The Risky Path to Political Asylum
When Congress passed the Refugee Act in 1980, the law created two paths to refugee status. Central American refugees have been forced into the path of seeking “political asylum.” Under U.S. and international law, political asylum procedures should allow anyone who arrives at a port of entry or who is already in the United States, in any status whatsoever, to apply for recognition as a refugee. The applicant must demonstrate a “well-founded fear of persecution” based on race, religion, nationality, membership in a particular social group, or political opinion.
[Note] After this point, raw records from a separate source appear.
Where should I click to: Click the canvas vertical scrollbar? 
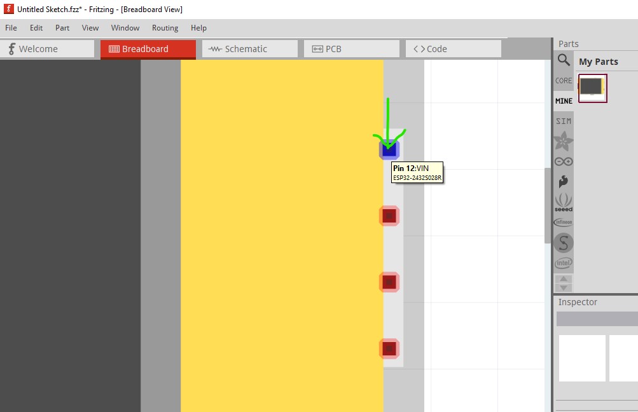point(548,205)
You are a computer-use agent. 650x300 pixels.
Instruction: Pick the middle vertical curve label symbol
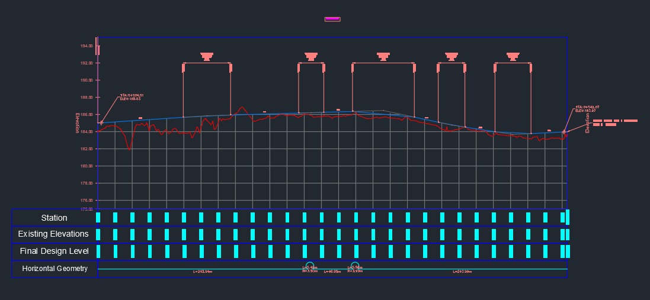click(x=383, y=57)
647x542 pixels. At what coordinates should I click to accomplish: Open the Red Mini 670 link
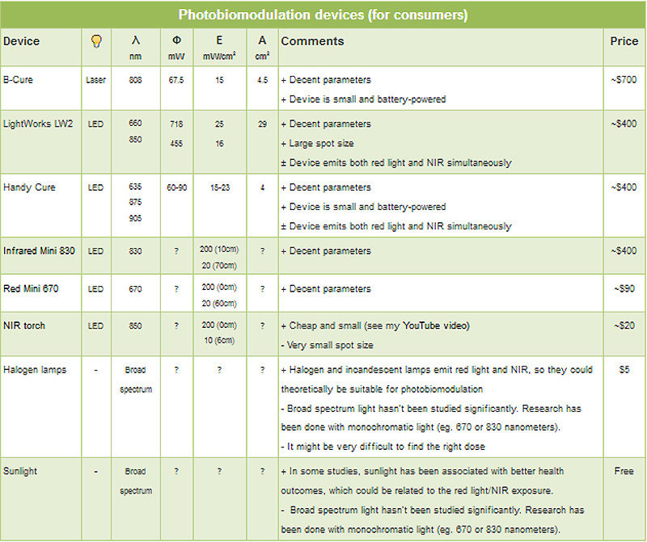(x=31, y=288)
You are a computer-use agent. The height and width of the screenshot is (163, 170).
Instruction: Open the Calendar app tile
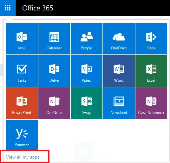click(54, 39)
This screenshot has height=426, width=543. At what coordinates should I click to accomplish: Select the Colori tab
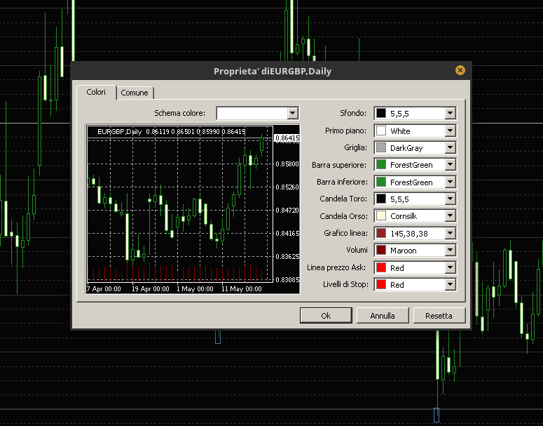[96, 92]
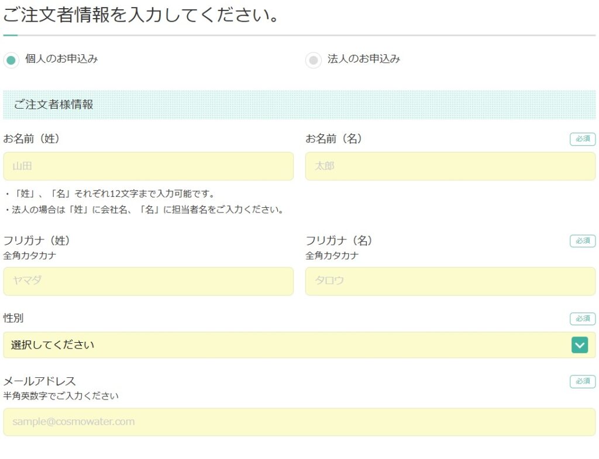The image size is (599, 459).
Task: Focus the お名前（名） field showing 太郎
Action: coord(450,166)
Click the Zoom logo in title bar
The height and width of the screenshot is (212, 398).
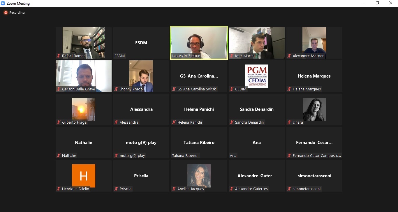point(3,3)
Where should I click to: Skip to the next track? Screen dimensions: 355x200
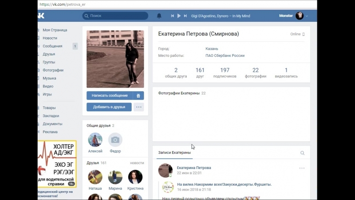tap(185, 16)
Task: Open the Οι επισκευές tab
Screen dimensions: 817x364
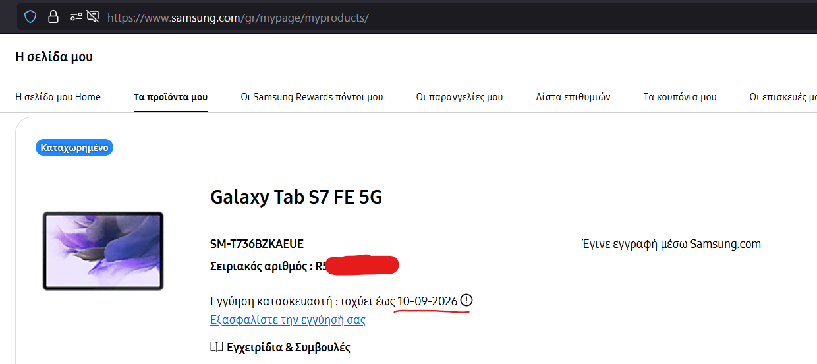Action: 783,97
Successful applicants must persuade an asylum officer, an immigration judge, or (on appeal) a federal Court of Appeals that they fulfill the requirement – and then they can proceed, a year after approval, to apply for lawful permanent residence.
But to access that opportunity, they first have to get to the United States. That often means they have to flee danger; cross dangerous deserts, mountains, or oceans; pay smugglers; and risk being robbed, kidnapped, or raped. These conditions have only gotten worse in recent years. There are no set numerical limits on the number of asylum seekers who may be approved as refugees each year, but policymakers are sensitive to public perceptions and often act as if there were fixed limits.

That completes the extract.